Sección del texto:
━━━━━━━━
A lo largo de los últimos números hemos recorrido la filmografía completa de Woody Allen por medio de un dossier temático, divido en cinco posibles etapas de su cine con las que tratamos de aportar otra visión sobre su obra. Cinco entregas después de su inicio, cerramos el Estudio: Woody Allen con la otra cara de la moneda que nos faltaba, la perspectiva que el cine ha ofrecido sobre la vida y obra del genio neoyorquino. Dentro de sus limitaciones, esta colección de documentales completano la percepción sobre Allen a distintos niveles, formando incluso parte de su análisis, y antojándose fundamentales para añadir más capas por las que valorar su contribución al séptimo arte, pero también su estilo, sus métodos, sus dudas, su personalidad y su vida más allá de los rodajes, de gira con su banda de jazz.
Desmontando a Woody
por Pablo Vigar
Resulta bastante apropiado que The Bitter End fuese el nombre del club nocturno en que Woody Allen comenzó a dar sus primeros pasos en el mundo de la comedia stand-up o comedia en vivo y en directo. Apropiado porque el calificativo bitter (amargo) puede que sea uno de los que mejor define el espíritu de sus cintas, extraña mezcolanza de comedia y drama.
A propósito de estas actuaciones en locales de comedia, sigue relatando Allen en primera persona para el documental de Robert B. Weide, la consigna en aquellos años parecía ser inundar la escena pública con el talento del por entonces mero humorista, mucho antes de que se llegase a convertir en el cineasta que todos reverenciamos hoy en día. Un curioso paralelismo que, como si no quisiera despegarse de esa figura omnipresente, hace que siga regalándonos películas casi con la misma profusión, a ritmo de cinta por año desde que empezó a dirigir.
La pieza está repleta de anécdotas y vivencias de la infancia y juventud, así como del proceso de trabajo, del realizador, complementado con declaraciones de directores coetáneos e intérpretes de una amplia variedad de sus películas. Desde la conexión que asegura Larry David haber sentido con él tras ver Toma el dinero y corre (1969); pasando por la afirmación de Martin Scorsese de que Allen, habiendo triunfado con algo tan distintivo como la comedia, lejos de conformarse fue un paso más allá rodando una obra como Interiores (1978) –y cuyas críticas le llevaron a rodar una de las piedras fundacionales de su filmografía como es Manhattan (1979)–; hasta el agradecimiento de una actriz tan fabulosa como Dianne Wiest por haber confiado en ella para Balas sobre Broadway (1994) cuando ni siquiera ella lo hacía. El documental está cargado de ellas.
━━━━━━━━
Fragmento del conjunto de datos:

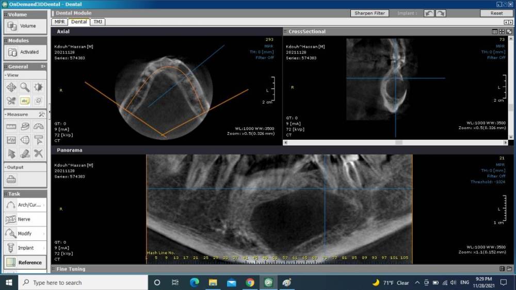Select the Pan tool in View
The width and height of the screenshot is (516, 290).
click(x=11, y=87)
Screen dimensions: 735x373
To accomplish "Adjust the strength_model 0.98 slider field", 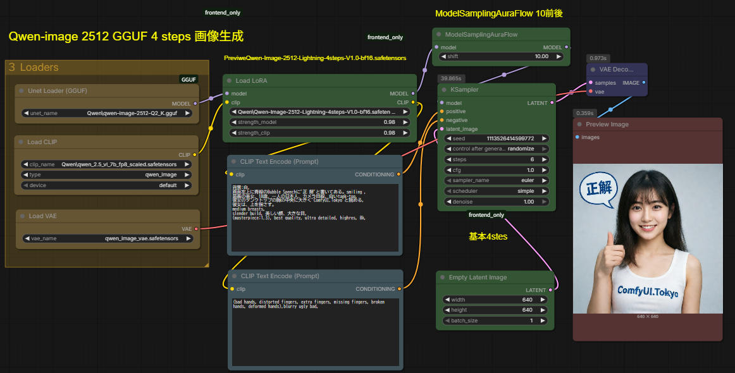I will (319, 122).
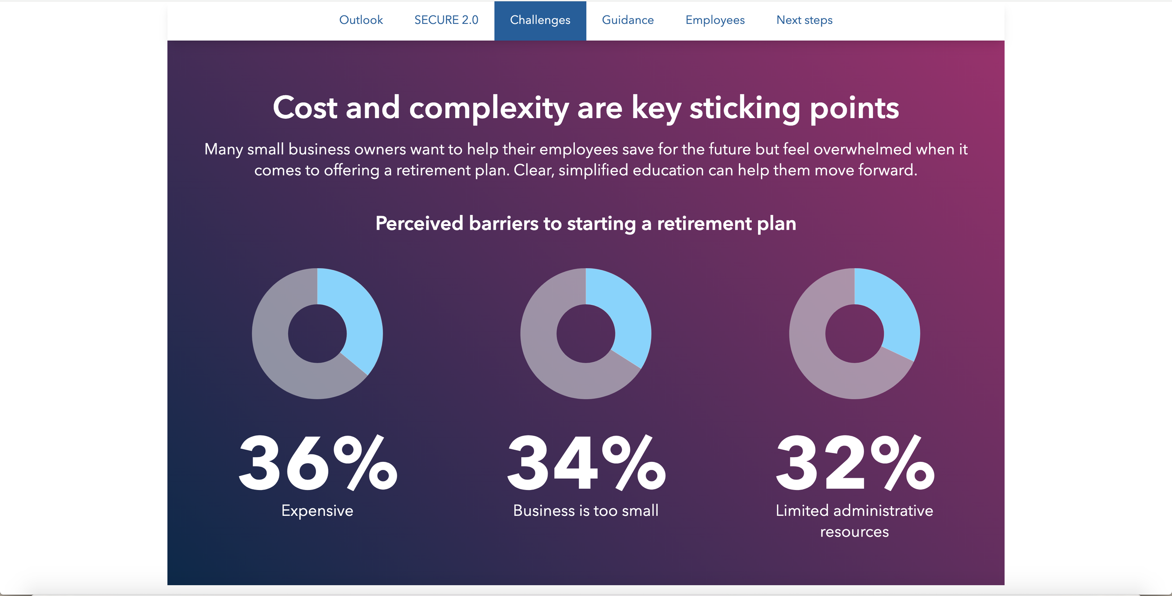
━━━━━━━━
Copia literalmente el pasaje del texto sobre Woody Allen que va de "A lo largo de" a "banda de jazz.", ambos incluidos. Los registros no hacen falta para nada.

A lo largo de los últimos números hemos recorrido la filmografía completa de Woody Allen por medio de un dossier temático, divido en cinco posibles etapas de su cine con las que tratamos de aportar otra visión sobre su obra. Cinco entregas después de su inicio, cerramos el Estudio: Woody Allen con la otra cara de la moneda que nos faltaba, la perspectiva que el cine ha ofrecido sobre la vida y obra del genio neoyorquino. Dentro de sus limitaciones, esta colección de documentales completano la percepción sobre Allen a distintos niveles, formando incluso parte de su análisis, y antojándose fundamentales para añadir más capas por las que valorar su contribución al séptimo arte, pero también su estilo, sus métodos, sus dudas, su personalidad y su vida más allá de los rodajes, de gira con su banda de jazz.